(The exercise):
Please copy the material below word for word, starting at the line containing "Identify the location" and continuing through the end of the material, both ends included. Leave the pictures out of your answer.

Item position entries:

%%

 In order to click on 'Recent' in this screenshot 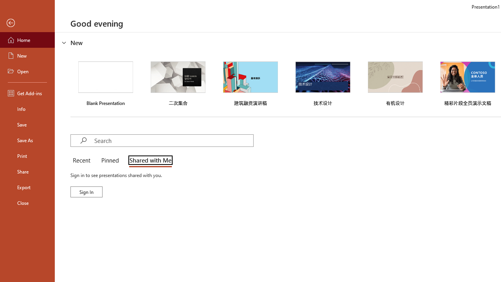, I will do `click(83, 160)`.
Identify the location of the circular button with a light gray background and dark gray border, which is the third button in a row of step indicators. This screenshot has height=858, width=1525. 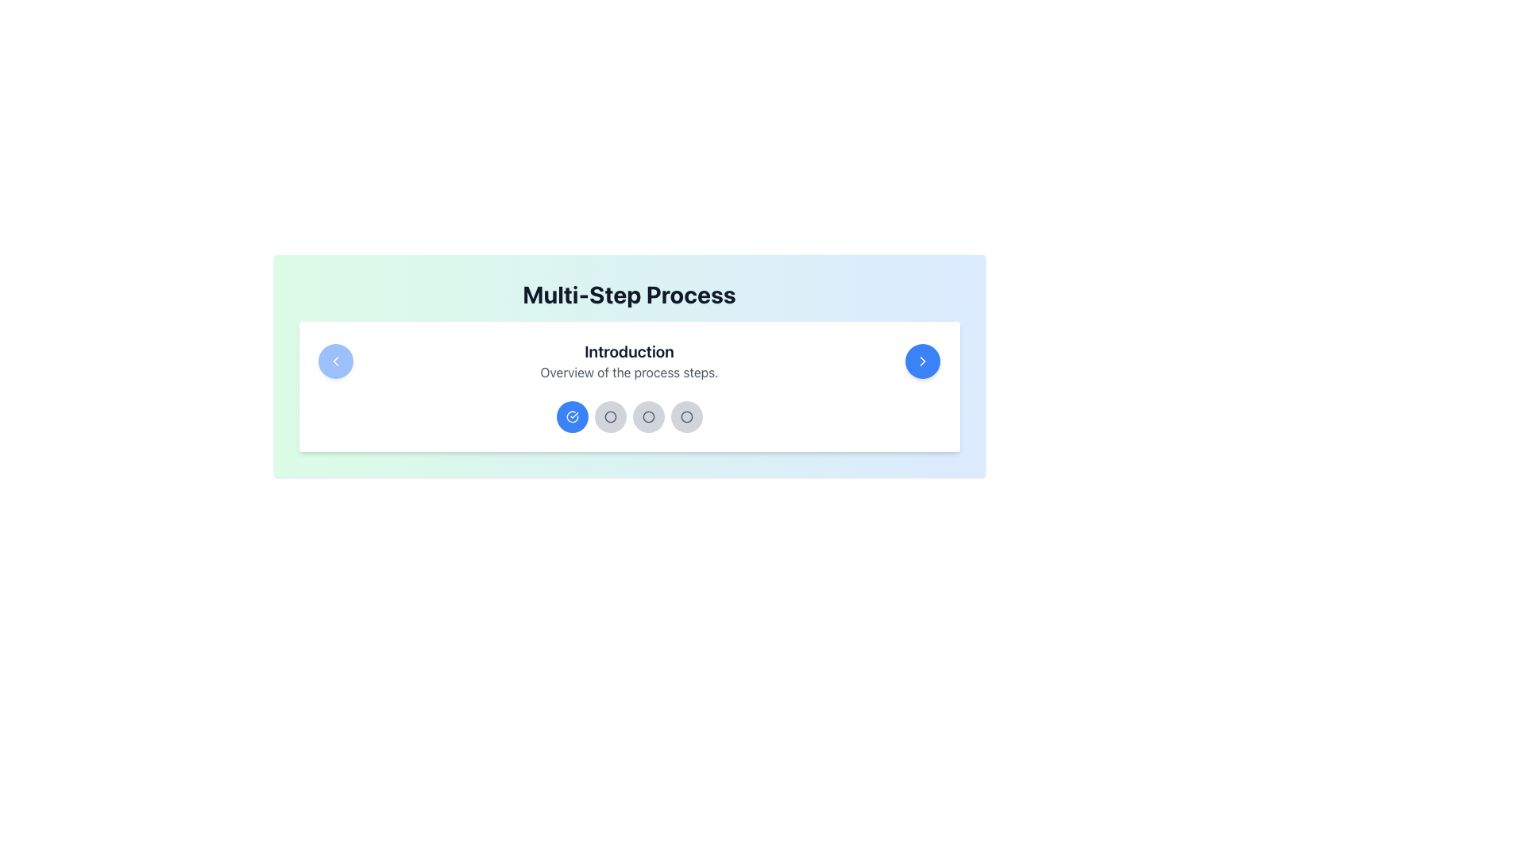
(609, 416).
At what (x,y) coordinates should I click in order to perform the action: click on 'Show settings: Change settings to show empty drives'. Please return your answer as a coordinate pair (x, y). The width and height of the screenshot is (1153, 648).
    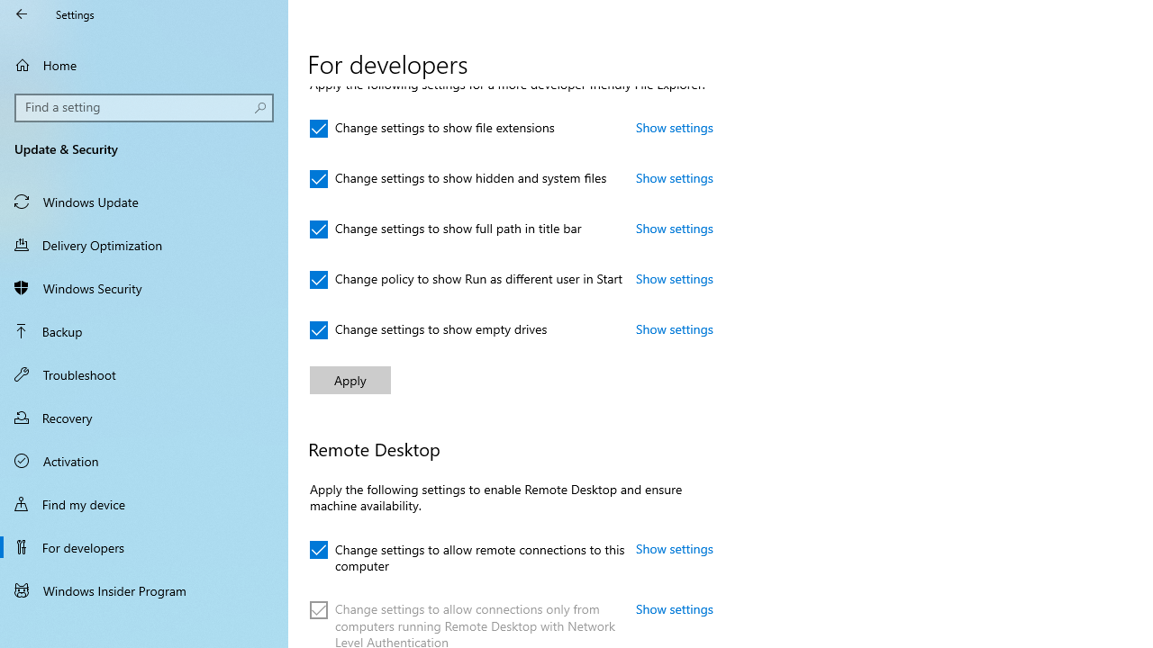
    Looking at the image, I should click on (674, 329).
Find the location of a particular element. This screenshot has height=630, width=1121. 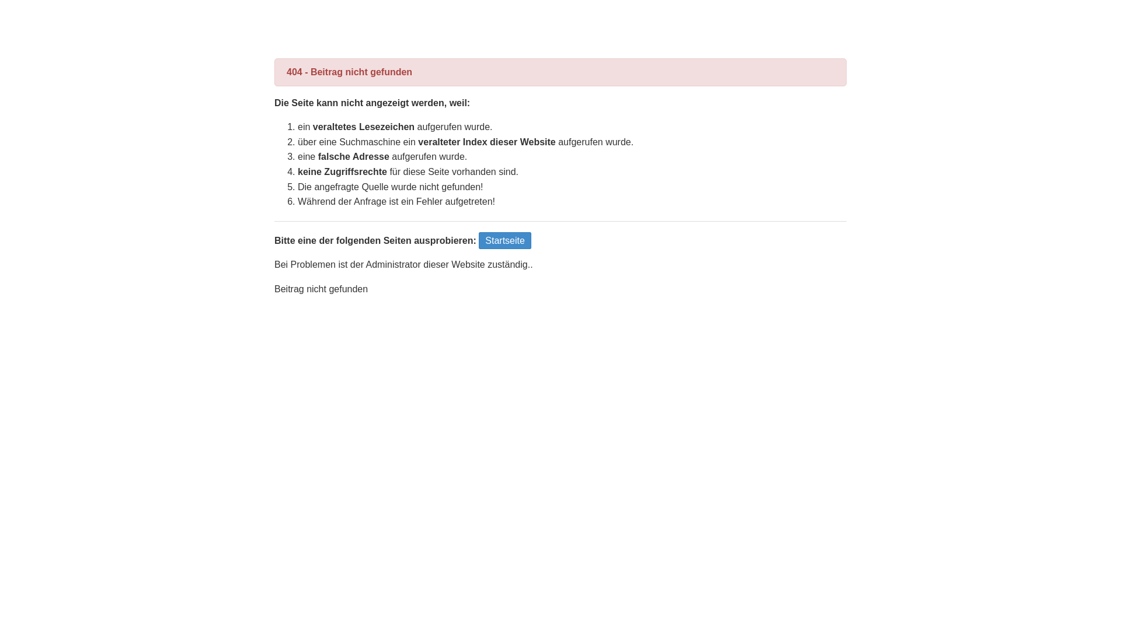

%%

(Full answer):
Identify the location of the circular button with a light gray background and dark gray border, which is the third button in a row of step indicators. This screenshot has height=858, width=1525. 
(609, 416).
At what (x,y) coordinates should I click in order to perform the action: click on 'Show settings: Change settings to show empty drives'. Please return your answer as a coordinate pair (x, y). The width and height of the screenshot is (1153, 648).
    Looking at the image, I should click on (674, 329).
Find the location of a particular element. This screenshot has height=630, width=1121. 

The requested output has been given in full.